## ABOUT THIS TASK:
From the first line down to the line containing "This screenshot has width=871, height=555.", print the records below exactly, leaving every picture out.

Source data:
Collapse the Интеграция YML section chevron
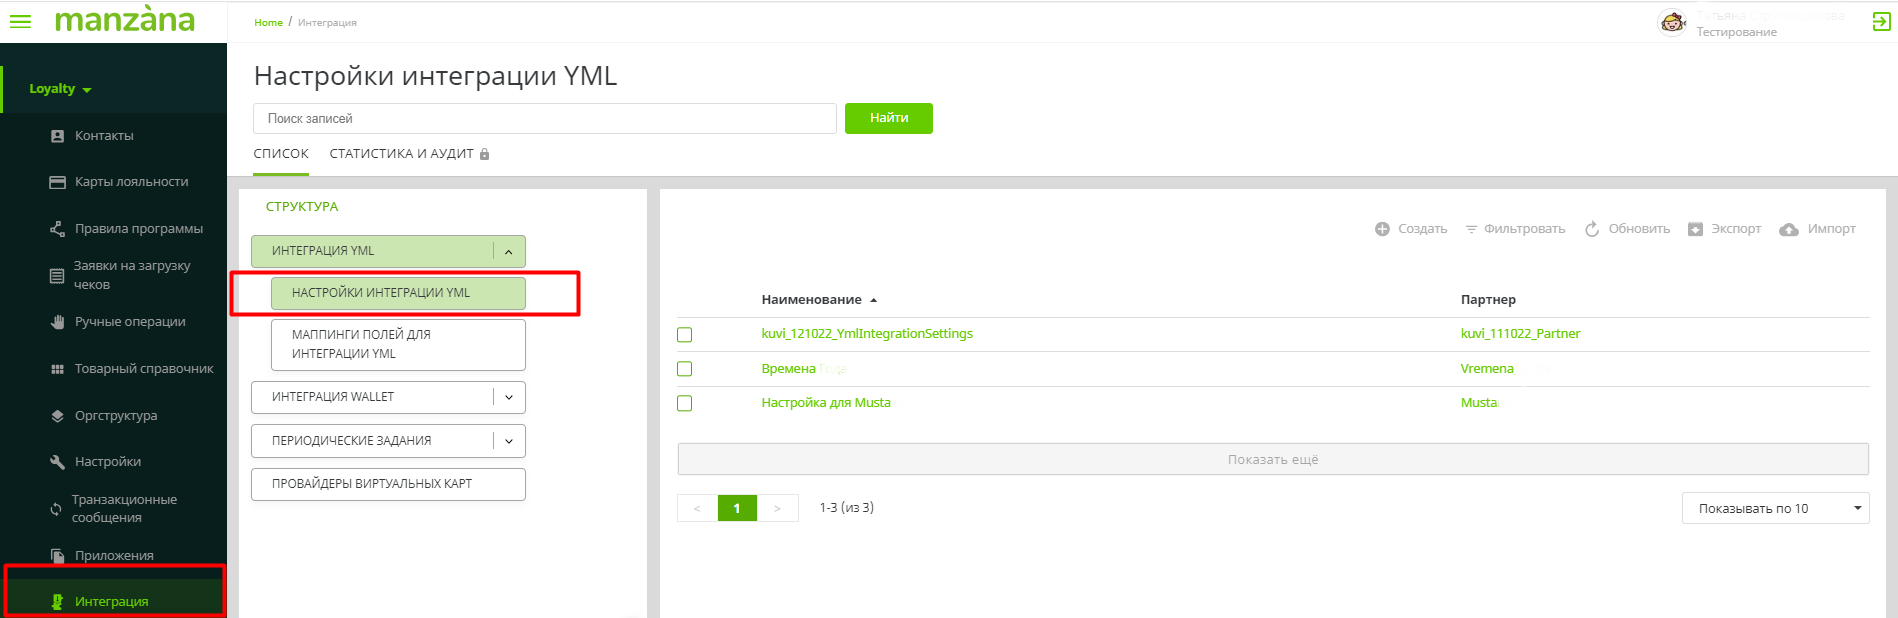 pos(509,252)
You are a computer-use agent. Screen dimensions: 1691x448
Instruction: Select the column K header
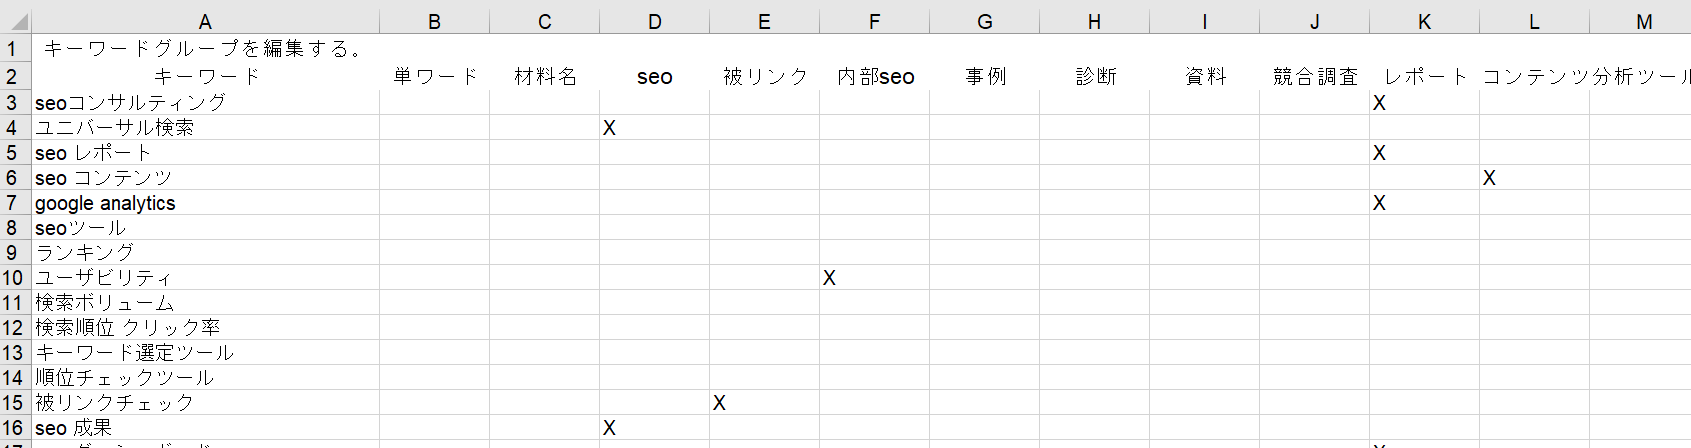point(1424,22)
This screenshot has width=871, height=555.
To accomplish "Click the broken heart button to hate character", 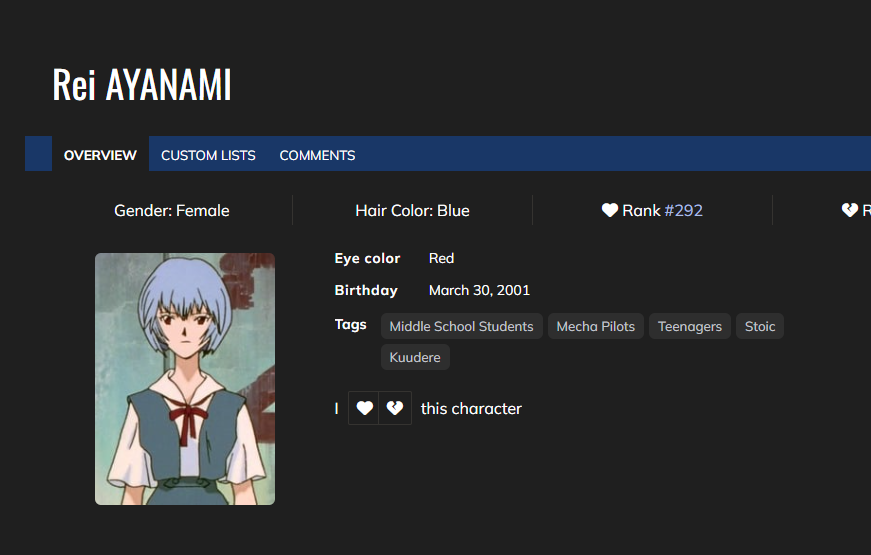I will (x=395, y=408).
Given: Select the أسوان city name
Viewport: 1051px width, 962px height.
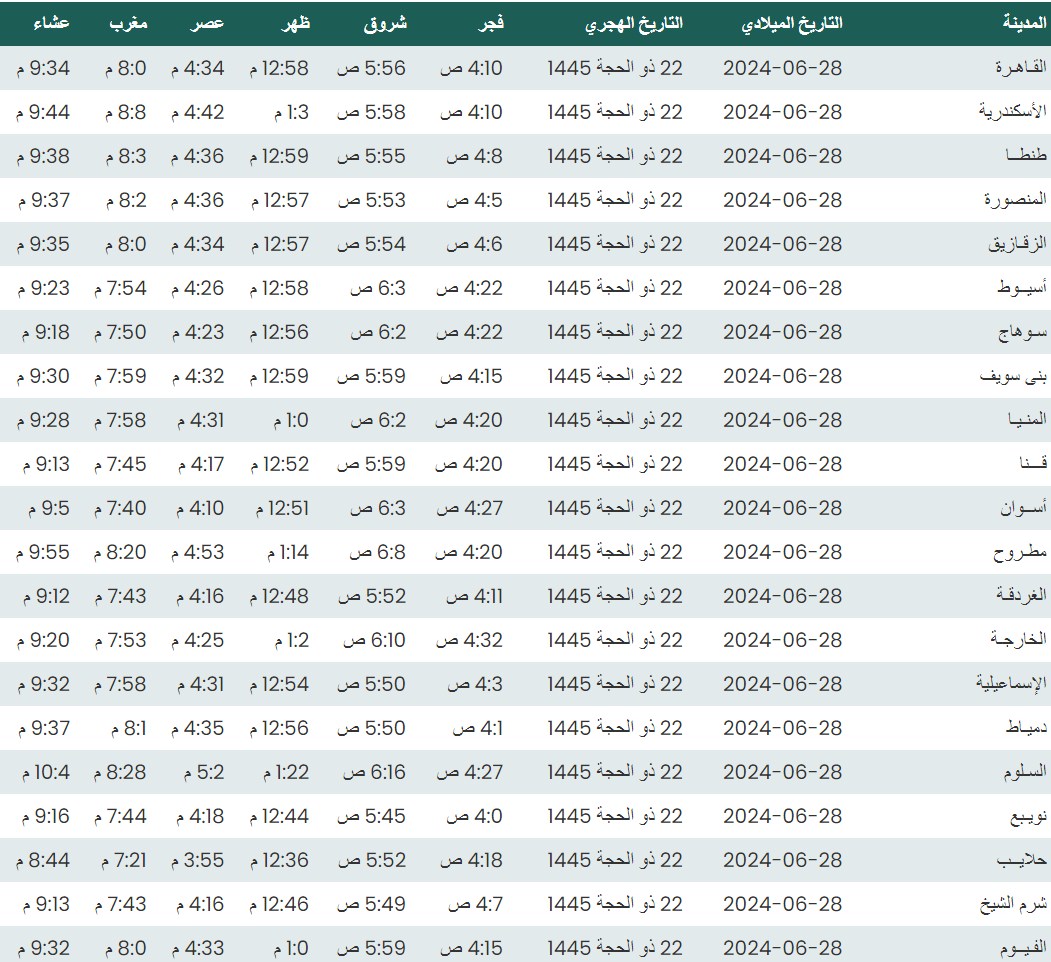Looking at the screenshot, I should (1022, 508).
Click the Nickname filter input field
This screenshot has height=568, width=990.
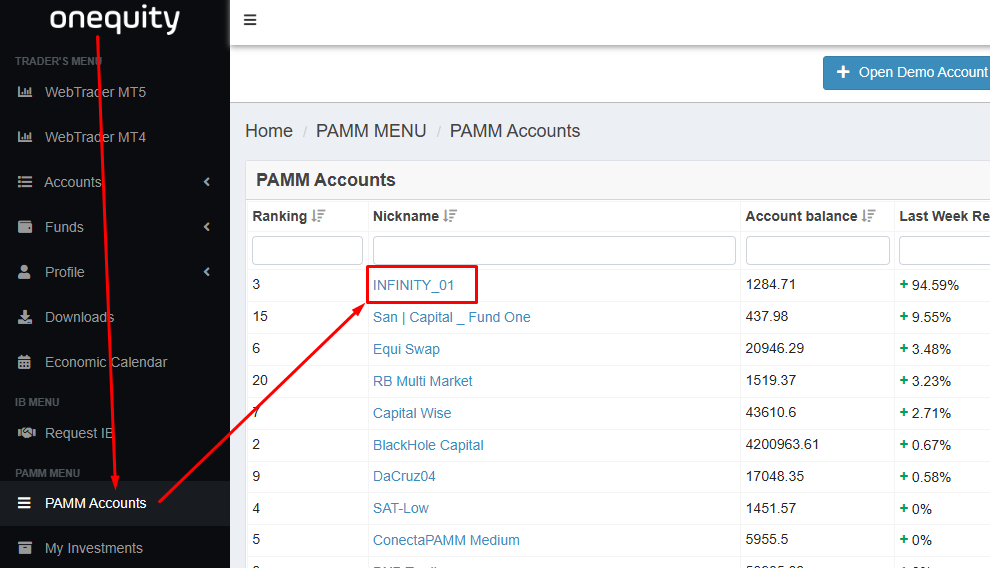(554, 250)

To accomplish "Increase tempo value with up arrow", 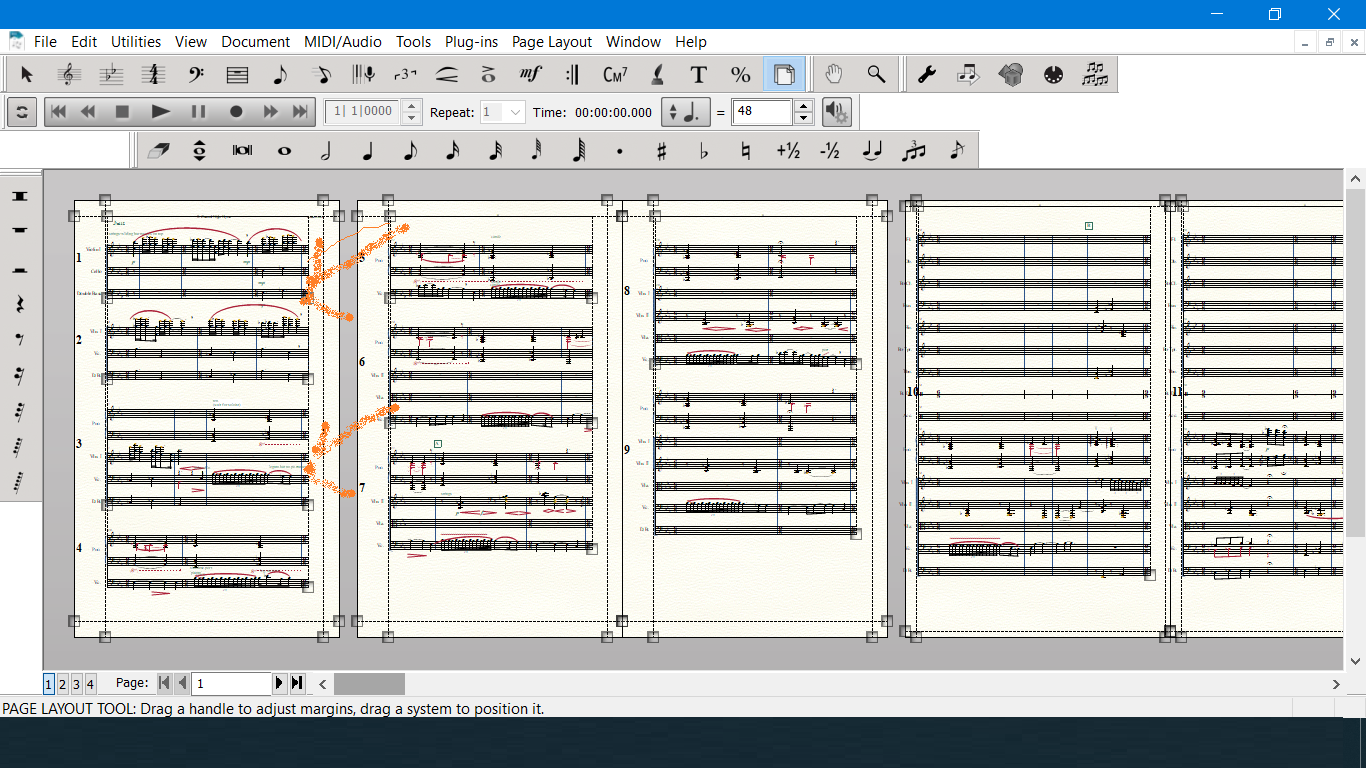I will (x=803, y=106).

## EXERCISE SOLUTION:
Collapse the Интеграция YML section chevron
 pos(509,252)
You are a computer-use agent. Screen dimensions: 1691x448
Instruction: Select the column K header
point(1424,22)
This screenshot has width=871, height=555.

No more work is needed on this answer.